→ Consigne: Poursuivez, s'il vous plaît, le texte ci-dessous sur les visites de morte-saison dans le négoce agricole, à partir de sa dernière phrase.

→ Texte à lire:
* * * *

Reprise des produits
Mais pour autant, condamner les visites de morte-saison semble une utopie comme l'a souligné Roland Rosseel. En outre, celui-ci tient à préciser que " si tous les agriculteurs devaient retirer leurs produits de désherbage entre le 15 et 25 mars, nous n'aurions pas la capacité de tous les stocker ". L'agriculteur pour s'assurer d'avoir le produit au bon moment peut donc choisir l'achat anticipé. Aussi, dans ce négoce de l'Ain, le programme cultural préétabli est de mise avec des ajustements en saison, et une souplesse dans la reprise des produits. Cette façon de faire n'est pas spécialement antinomique avec l'évolution réglementaire car, en effet, il s'agit de ne pas faire de confusion entre la systématisation des traitements et la visite de morte-saison.
Un bilan de préconisation
En fait, à chaque entreprise de trouver son tempo en fonction de son univers concurrentiel, des habitudes de ses agriculteurs, des productions et de ses propres contraintes. Toutefois, quelques règles peuvent permettre de repositionner l'approche commerciale de l'agriculteur et de préparer en amont la présaison. Consultant chez Form'arc, Jean-Jacques Lavignon insiste de ce fait sur le bilan de préconisation de fin de campagne pour faire le point sur les résultats technico-économiques et le respect des aspects réglementaires et environnementaux. " Ces bilans sont quasiment inexistants à ce jour, commente Jean-Jacques Lavignon. Le management doit être alors promoteur de ces bilans et technicod' un nouveau système d'évaluation des équipes. Le technico-commercial doit être formé à l'écoute et à une démarche de conseil global. "

* * * *

→ Données enregistrées:
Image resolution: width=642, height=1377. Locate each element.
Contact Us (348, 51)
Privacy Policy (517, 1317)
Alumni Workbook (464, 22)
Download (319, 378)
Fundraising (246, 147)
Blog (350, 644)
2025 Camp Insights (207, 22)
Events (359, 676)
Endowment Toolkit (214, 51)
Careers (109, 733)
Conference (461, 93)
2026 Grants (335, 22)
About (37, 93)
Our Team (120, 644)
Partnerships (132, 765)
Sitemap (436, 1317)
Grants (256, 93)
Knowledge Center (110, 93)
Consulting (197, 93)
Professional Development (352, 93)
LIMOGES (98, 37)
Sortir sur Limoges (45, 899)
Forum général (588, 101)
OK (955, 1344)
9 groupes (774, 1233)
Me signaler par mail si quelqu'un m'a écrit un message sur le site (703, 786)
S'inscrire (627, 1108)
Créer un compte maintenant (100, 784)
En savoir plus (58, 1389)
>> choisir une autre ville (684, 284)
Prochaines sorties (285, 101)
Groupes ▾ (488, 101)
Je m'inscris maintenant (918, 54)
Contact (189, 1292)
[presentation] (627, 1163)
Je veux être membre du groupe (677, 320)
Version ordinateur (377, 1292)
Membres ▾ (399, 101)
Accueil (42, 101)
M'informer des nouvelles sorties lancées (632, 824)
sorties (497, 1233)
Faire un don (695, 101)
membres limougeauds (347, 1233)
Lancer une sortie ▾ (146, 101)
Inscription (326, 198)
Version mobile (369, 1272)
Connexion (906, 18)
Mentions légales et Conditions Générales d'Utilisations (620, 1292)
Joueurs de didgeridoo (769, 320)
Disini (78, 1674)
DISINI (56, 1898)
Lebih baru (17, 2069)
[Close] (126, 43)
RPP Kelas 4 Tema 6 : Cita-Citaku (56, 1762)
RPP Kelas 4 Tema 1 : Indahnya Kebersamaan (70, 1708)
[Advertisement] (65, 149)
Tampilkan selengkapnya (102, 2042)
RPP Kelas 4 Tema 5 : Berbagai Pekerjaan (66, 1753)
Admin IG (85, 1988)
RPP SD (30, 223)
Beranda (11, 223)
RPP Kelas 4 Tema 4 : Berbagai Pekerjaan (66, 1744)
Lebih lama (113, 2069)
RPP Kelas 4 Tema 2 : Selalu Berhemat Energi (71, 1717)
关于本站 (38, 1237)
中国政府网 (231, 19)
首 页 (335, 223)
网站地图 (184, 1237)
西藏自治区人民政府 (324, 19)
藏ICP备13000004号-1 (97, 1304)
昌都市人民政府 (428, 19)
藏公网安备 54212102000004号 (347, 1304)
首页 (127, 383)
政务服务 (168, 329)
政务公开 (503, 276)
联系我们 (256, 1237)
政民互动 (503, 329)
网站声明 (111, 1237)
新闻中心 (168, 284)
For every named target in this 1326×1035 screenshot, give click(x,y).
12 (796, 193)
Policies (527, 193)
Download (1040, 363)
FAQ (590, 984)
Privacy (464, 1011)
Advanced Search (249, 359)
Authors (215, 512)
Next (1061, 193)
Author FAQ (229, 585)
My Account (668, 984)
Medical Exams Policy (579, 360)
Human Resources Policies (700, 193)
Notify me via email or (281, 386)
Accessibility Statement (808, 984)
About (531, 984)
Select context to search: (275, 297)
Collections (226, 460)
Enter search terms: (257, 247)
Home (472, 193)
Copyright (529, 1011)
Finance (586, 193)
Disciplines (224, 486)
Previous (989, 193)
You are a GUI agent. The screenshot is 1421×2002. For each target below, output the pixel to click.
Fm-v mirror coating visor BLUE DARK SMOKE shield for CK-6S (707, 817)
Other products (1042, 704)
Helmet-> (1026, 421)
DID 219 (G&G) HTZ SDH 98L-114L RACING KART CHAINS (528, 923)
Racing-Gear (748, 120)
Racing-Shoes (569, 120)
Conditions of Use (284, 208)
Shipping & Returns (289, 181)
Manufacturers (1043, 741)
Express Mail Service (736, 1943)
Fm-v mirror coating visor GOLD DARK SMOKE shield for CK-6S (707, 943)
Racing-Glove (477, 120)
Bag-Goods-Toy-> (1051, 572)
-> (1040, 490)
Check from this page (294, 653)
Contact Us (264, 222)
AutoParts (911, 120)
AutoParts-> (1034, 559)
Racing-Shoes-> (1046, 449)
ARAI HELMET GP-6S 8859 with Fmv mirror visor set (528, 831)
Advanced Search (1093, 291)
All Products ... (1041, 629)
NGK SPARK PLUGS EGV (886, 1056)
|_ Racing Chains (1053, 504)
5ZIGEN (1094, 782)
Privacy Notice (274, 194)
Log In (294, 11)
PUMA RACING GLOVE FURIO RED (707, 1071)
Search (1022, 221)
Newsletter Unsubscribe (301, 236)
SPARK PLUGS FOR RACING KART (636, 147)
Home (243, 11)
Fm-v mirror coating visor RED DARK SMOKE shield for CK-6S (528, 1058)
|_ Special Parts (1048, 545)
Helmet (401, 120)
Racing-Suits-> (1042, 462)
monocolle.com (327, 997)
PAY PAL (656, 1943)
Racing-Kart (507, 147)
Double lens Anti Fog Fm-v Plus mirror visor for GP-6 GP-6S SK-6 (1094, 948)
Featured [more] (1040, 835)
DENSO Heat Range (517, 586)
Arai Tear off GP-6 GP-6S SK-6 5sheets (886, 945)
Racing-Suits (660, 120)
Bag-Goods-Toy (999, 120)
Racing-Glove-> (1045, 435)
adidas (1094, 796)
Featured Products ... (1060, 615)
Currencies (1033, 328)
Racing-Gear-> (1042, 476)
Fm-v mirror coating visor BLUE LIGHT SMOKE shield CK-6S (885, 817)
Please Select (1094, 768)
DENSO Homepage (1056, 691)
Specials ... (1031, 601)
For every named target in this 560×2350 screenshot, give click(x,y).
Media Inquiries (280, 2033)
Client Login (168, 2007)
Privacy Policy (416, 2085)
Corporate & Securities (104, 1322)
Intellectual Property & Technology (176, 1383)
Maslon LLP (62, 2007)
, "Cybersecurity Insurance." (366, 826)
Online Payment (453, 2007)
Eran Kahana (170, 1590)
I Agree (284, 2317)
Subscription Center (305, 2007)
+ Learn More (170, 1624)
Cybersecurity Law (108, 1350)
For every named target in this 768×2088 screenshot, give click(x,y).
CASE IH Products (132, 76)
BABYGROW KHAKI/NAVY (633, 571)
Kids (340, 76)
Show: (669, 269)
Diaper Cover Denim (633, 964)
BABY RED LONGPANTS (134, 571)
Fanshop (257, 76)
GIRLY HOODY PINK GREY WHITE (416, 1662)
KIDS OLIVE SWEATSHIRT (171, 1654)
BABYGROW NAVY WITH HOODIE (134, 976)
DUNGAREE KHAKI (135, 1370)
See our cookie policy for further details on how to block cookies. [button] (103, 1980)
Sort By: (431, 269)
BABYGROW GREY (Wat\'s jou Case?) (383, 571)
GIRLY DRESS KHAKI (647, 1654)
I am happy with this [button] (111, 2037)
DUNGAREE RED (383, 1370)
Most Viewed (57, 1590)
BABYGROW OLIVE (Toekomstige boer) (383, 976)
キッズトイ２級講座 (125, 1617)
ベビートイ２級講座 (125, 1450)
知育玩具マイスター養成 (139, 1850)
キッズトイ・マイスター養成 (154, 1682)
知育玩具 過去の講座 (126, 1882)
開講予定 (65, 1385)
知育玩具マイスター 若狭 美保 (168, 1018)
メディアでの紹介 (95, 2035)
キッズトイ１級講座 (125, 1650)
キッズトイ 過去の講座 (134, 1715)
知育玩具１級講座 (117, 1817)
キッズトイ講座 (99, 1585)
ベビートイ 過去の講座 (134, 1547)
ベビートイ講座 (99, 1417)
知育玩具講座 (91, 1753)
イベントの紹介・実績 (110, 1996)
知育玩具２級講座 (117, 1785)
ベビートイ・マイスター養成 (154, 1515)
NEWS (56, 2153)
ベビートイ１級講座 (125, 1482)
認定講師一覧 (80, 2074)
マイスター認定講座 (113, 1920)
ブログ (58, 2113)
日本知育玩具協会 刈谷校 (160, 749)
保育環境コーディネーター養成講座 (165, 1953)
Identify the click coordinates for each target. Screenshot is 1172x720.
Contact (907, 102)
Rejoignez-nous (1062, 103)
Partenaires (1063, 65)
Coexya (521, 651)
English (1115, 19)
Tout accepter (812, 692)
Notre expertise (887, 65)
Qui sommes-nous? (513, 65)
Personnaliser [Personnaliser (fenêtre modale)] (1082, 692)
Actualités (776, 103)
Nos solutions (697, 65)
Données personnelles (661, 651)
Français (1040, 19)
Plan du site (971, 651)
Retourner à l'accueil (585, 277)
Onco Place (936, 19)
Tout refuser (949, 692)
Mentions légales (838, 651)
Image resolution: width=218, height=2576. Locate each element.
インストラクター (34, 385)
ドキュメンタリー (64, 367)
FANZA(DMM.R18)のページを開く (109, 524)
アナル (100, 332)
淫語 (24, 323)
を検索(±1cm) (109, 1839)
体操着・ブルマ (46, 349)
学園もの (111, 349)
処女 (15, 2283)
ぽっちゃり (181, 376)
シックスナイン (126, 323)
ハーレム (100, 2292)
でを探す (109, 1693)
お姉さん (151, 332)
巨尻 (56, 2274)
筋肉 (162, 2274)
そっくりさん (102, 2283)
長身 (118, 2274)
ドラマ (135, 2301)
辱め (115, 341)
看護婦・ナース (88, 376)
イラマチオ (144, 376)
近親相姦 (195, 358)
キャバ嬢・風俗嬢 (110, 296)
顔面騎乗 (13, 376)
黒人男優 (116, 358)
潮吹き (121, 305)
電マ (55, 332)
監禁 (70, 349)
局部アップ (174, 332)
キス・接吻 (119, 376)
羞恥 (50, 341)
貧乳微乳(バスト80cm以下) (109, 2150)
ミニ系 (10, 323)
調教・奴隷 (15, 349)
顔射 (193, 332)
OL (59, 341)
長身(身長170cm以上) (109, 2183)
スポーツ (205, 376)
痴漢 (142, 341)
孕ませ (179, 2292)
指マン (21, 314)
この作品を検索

* * * *

→ Réponse:
Gérer les appels d'offres et les achats cadencés
Dominique Cojan et Jacques O'Neill, chez Adepe, appellent à adapter la stratégie commerciale dans un contexte où " l'on se rapproche de plus en plus du mode de fonctionnement du commerce classique : d'un métier technique on passe à un métier à 80 % commercial ". Si la morte-saison a toujours sa raison d'être, notamment pour les petites exploitations et certaines productions, ces deux formateurs-consultants estiment que son amplitude va se réduire pouvant l'amener à glisser vers 40-50 % des commandes, contre environ 70 % à ce jour. " Il va falloir apprendre alors à gérer les appels d'offres, les achats cadencés avec des livraisons étalées. " Et cela, en dehors de la morte-saison, tout comme il est nécessaire aux yeux de ces formateurs qu'une action commerciale soit menée durant toute l'année. " Les TC ne tirent pas forcément bénéfice du suivi technique qu'ils font toute l'année et peuvent s'en trouver dépossédés quand ils arrivent en visite de morte-saison, car un concurrent sera passé par là. "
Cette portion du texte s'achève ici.